▸ Exercise directions: Could you turn everything from the line containing "Cherokee county label" down through the line containing "Barrow county label" into a JSON list of strings, one string per line, with blank lines skipped and the pictures left out?

▸ Provided data:

<<<<

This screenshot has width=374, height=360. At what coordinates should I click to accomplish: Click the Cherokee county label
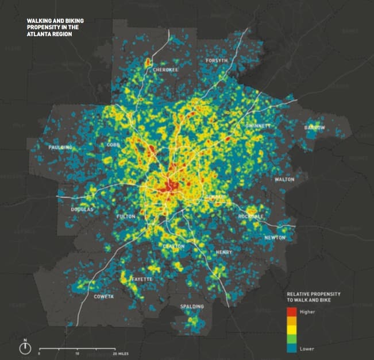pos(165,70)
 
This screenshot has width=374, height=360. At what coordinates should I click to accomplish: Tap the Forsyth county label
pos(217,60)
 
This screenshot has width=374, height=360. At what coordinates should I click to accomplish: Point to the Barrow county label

>>>>
<<<<

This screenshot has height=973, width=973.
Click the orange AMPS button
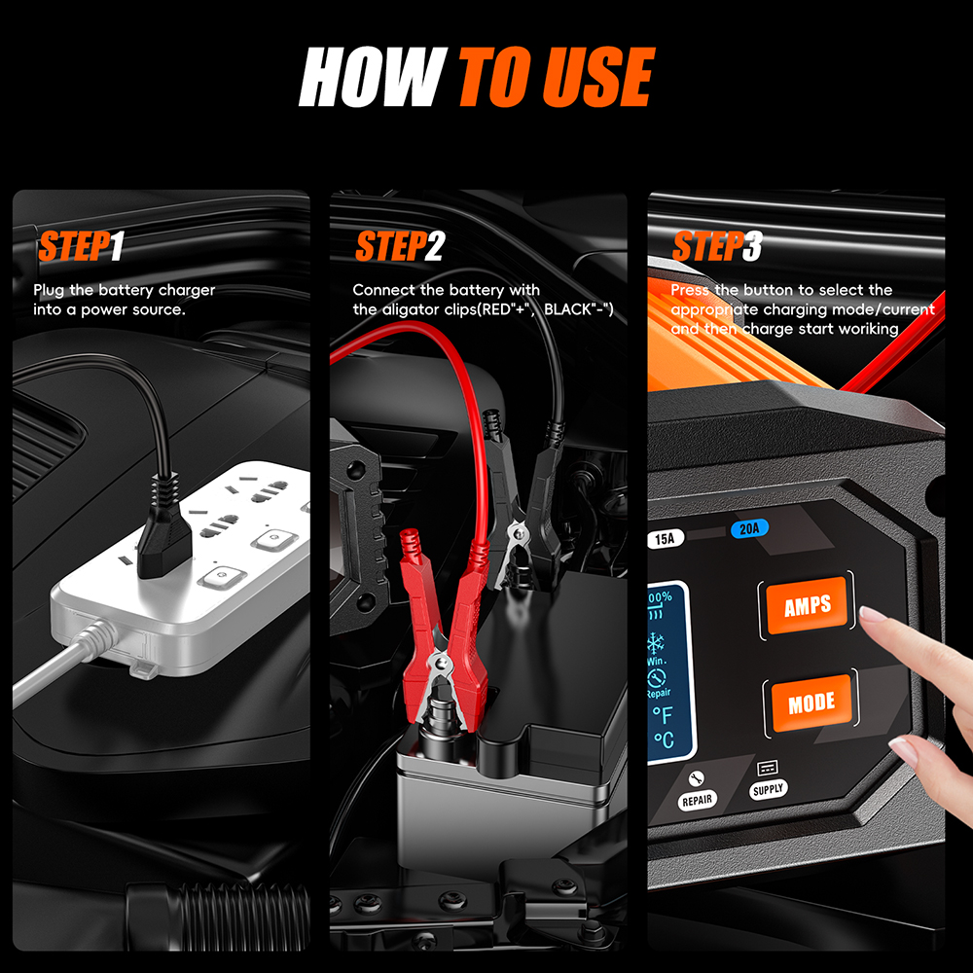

>>>>

▸ Output:
[
  "This screenshot has width=374, height=360. At what coordinates should I click to accomplish: Click the Cherokee county label",
  "pos(165,70)",
  "This screenshot has width=374, height=360. At what coordinates should I click to accomplish: Tap the Forsyth county label",
  "pos(217,60)",
  "This screenshot has width=374, height=360. At what coordinates should I click to accomplish: Point to the Barrow county label"
]